## DIRECTION:
Identify each line in the items below that contains the string "icon" with the same capitalization, and copy those lines in full.

>> START SUPPLIED RECORDS

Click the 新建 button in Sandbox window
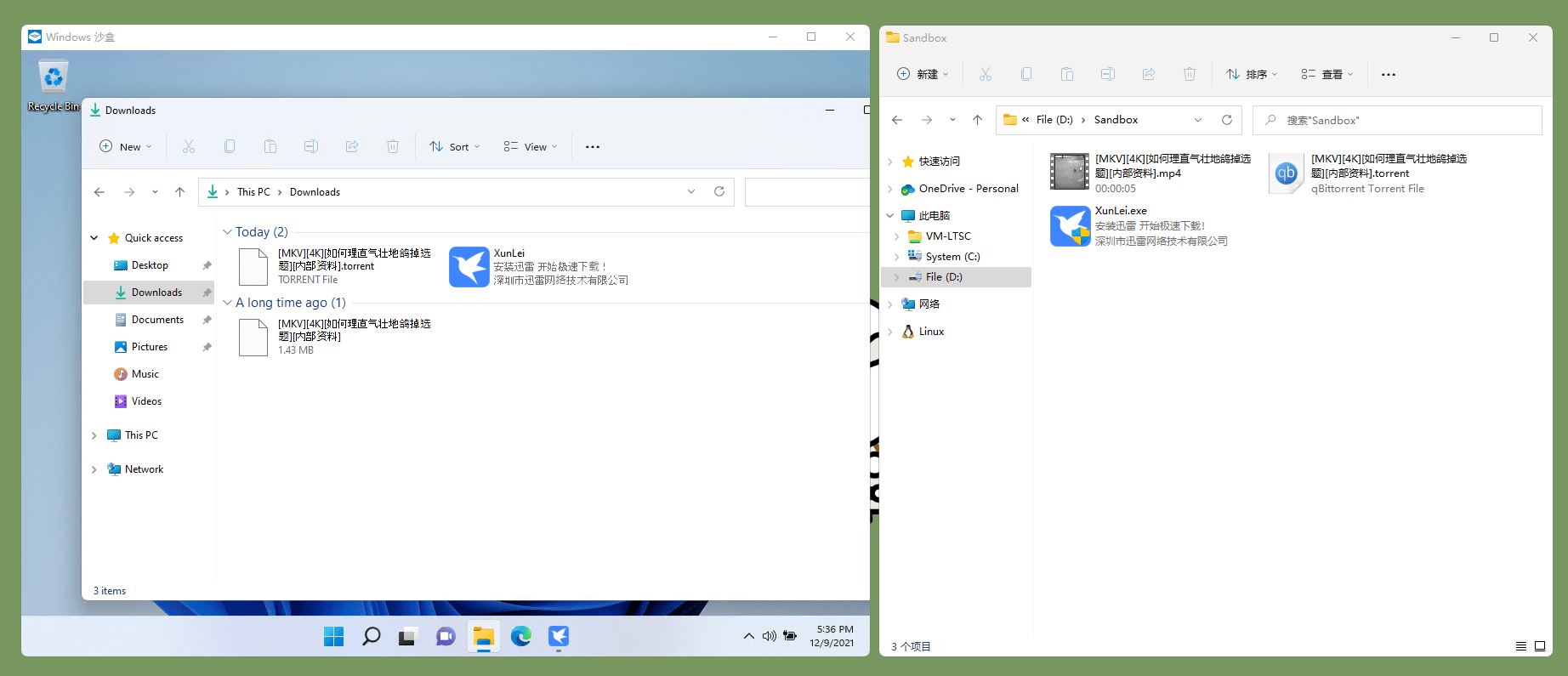Viewport: 1568px width, 676px height. pos(923,75)
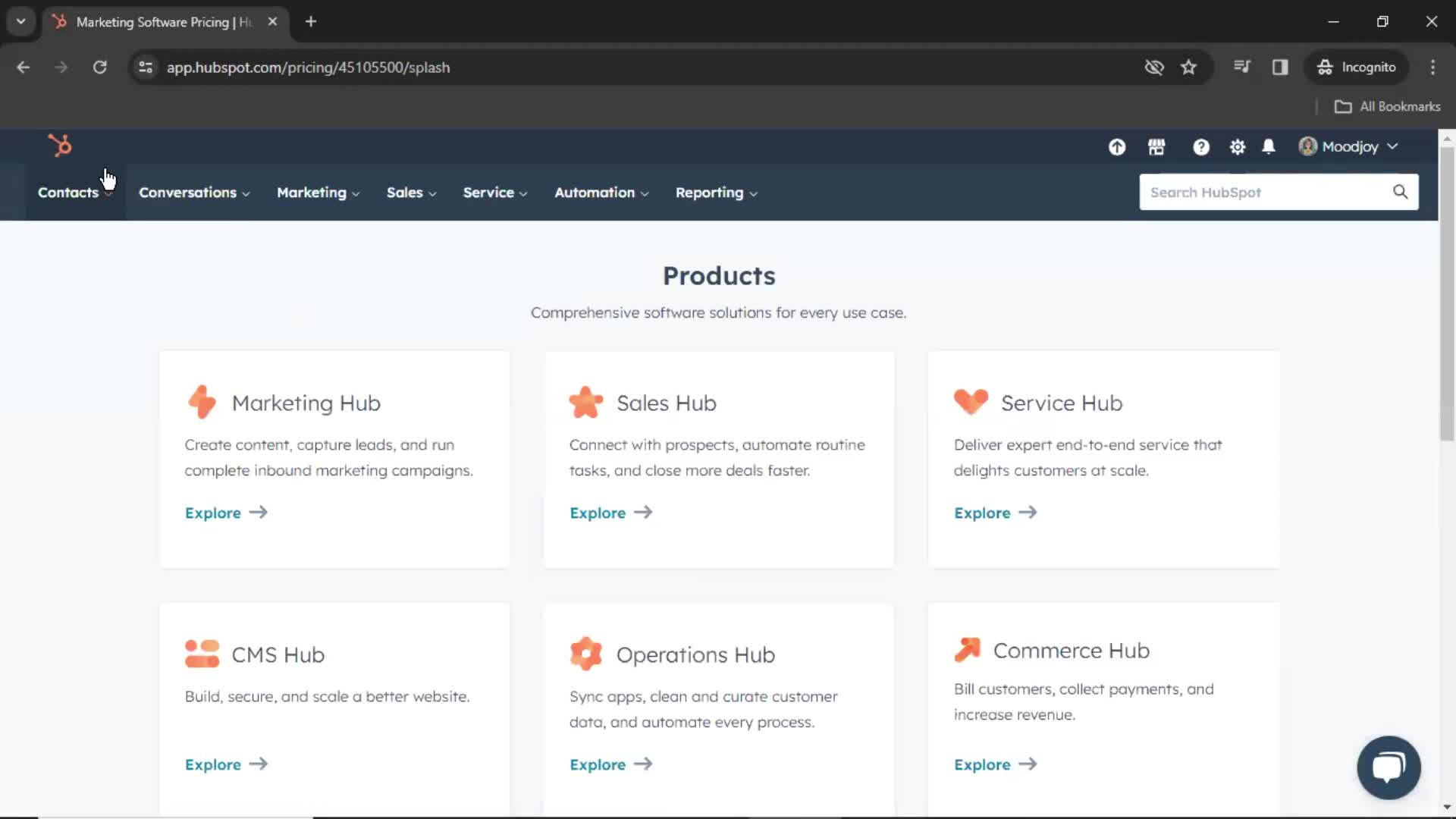1456x819 pixels.
Task: Click the marketplace grid icon
Action: pyautogui.click(x=1156, y=147)
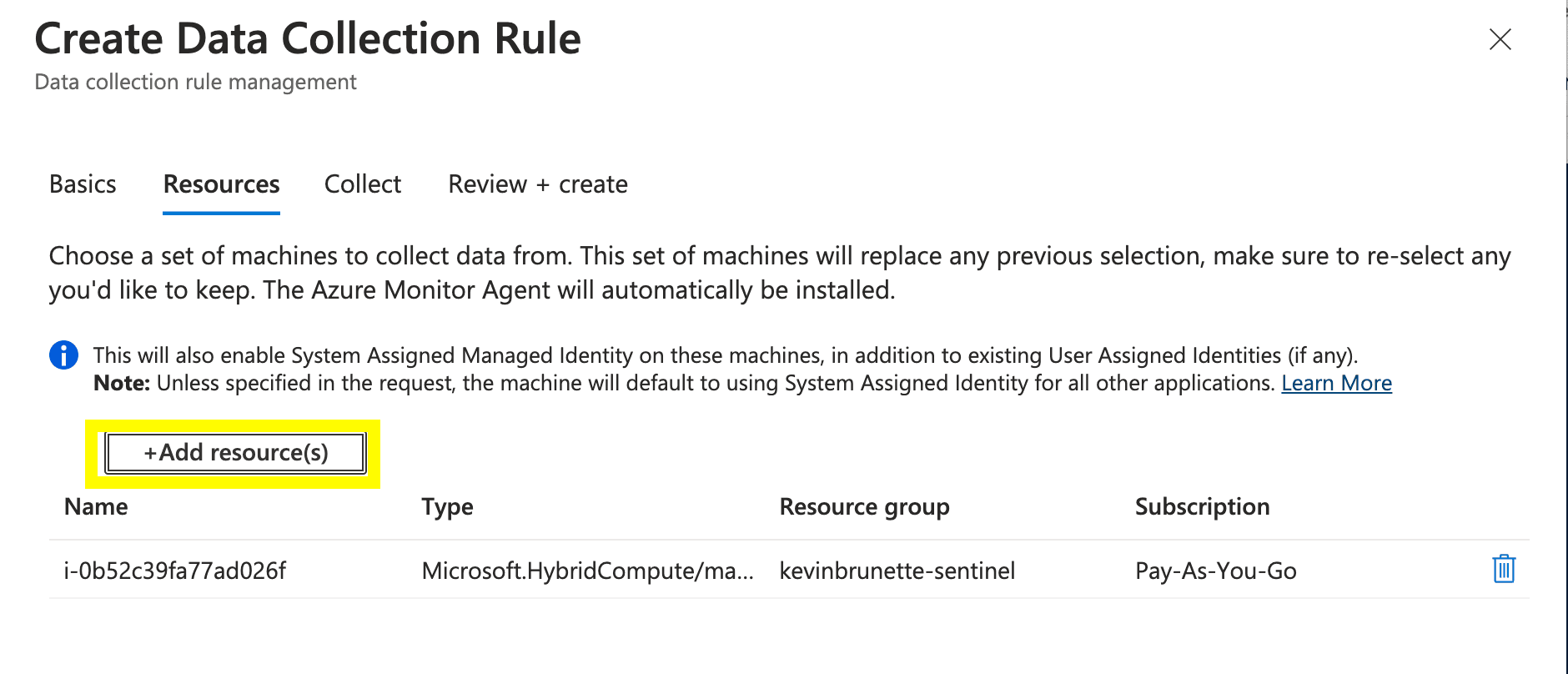The width and height of the screenshot is (1568, 674).
Task: Close the Create Data Collection Rule panel
Action: coord(1500,39)
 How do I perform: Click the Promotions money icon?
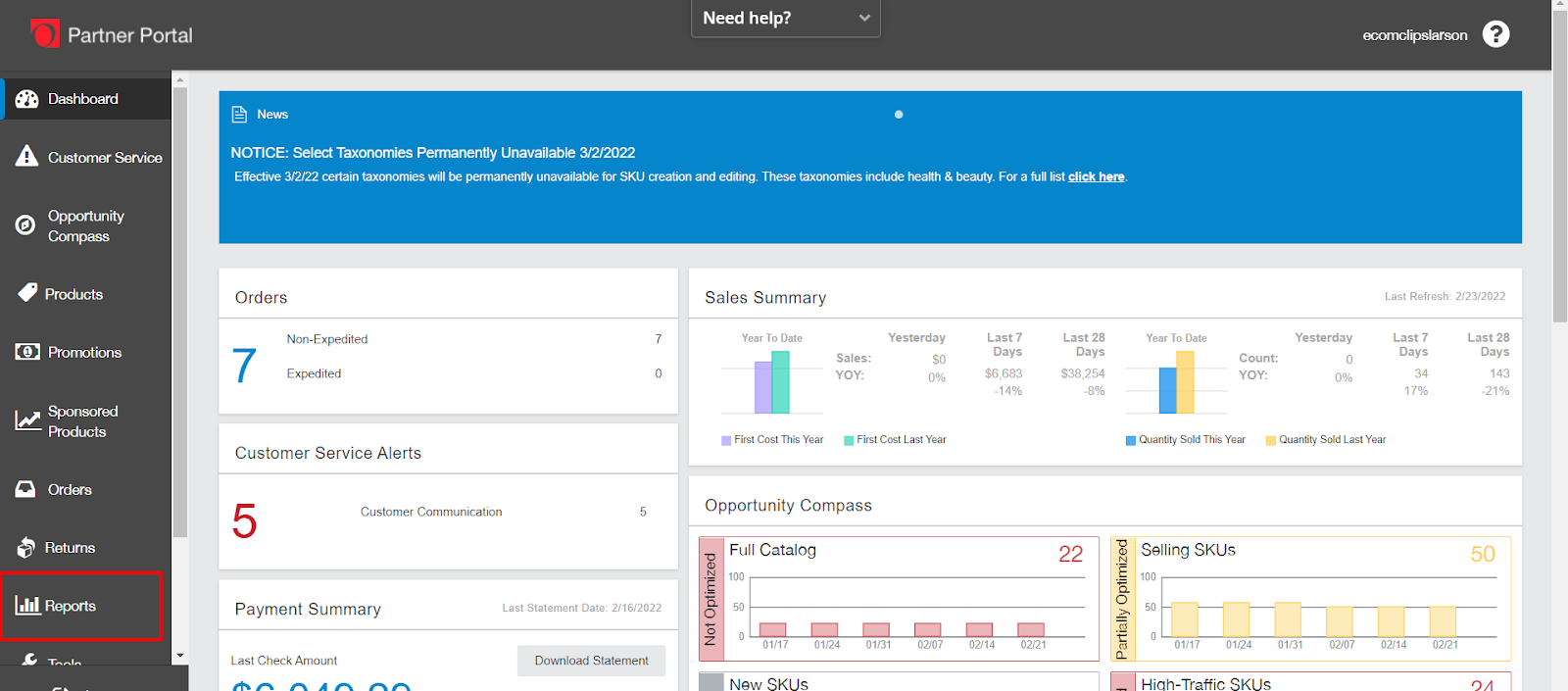[26, 352]
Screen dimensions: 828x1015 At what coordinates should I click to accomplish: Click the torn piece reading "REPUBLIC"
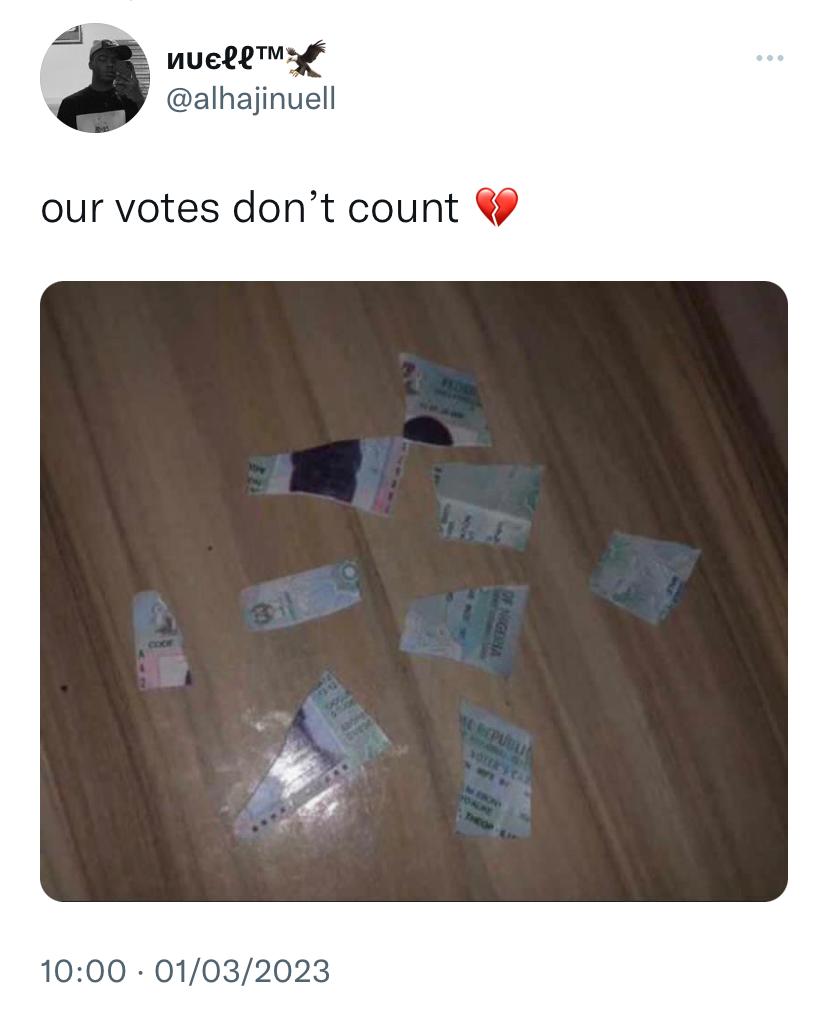click(x=495, y=768)
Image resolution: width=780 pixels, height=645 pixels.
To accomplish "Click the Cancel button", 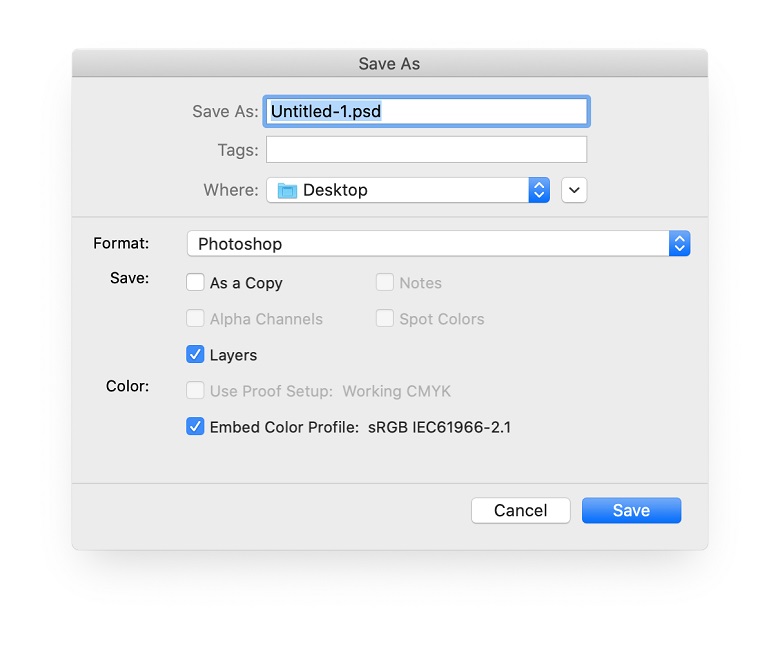I will [520, 510].
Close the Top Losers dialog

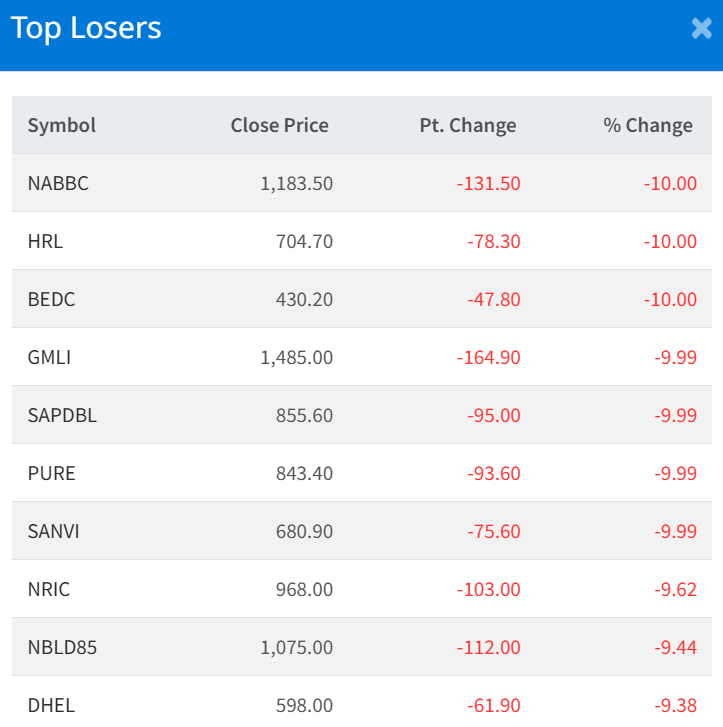pyautogui.click(x=701, y=29)

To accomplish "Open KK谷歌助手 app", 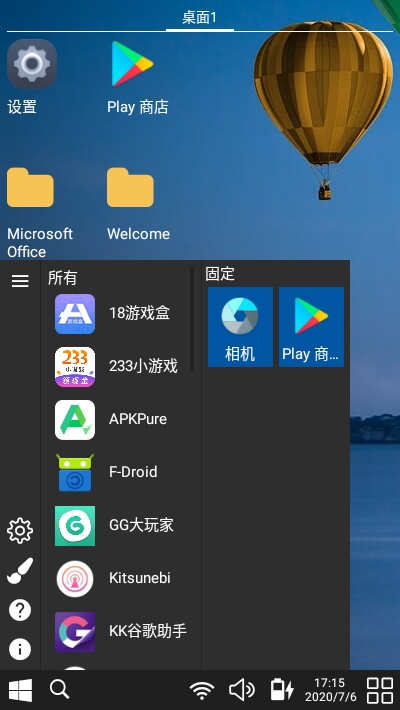I will click(120, 632).
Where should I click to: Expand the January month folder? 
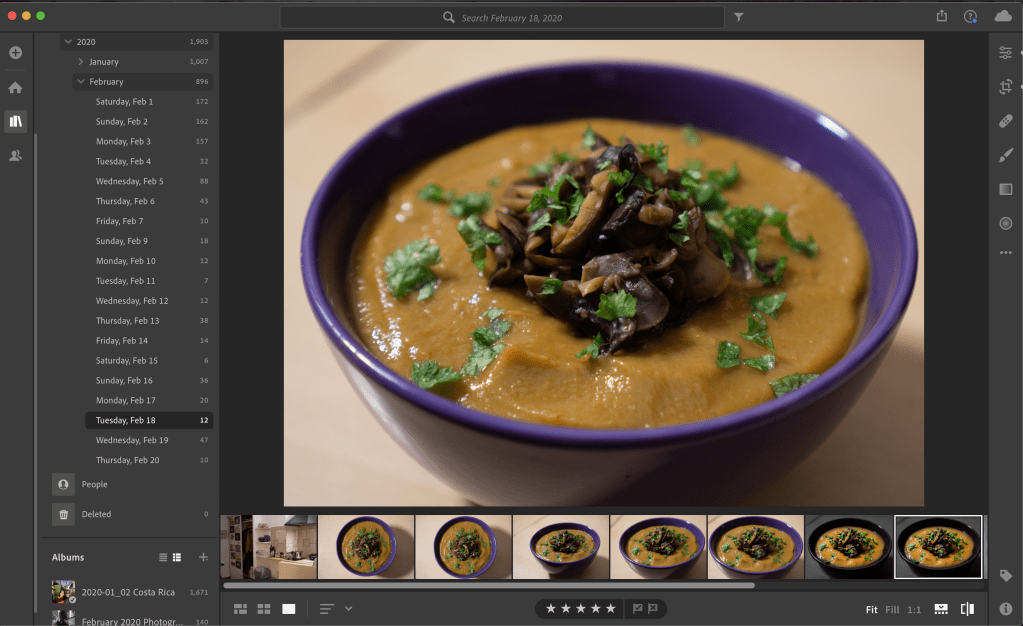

>> END SUPPLIED RECORDS

## IN RESPONSE:
Task: Click the marketplace grid icon
 How do I perform: Click the Promotions money icon?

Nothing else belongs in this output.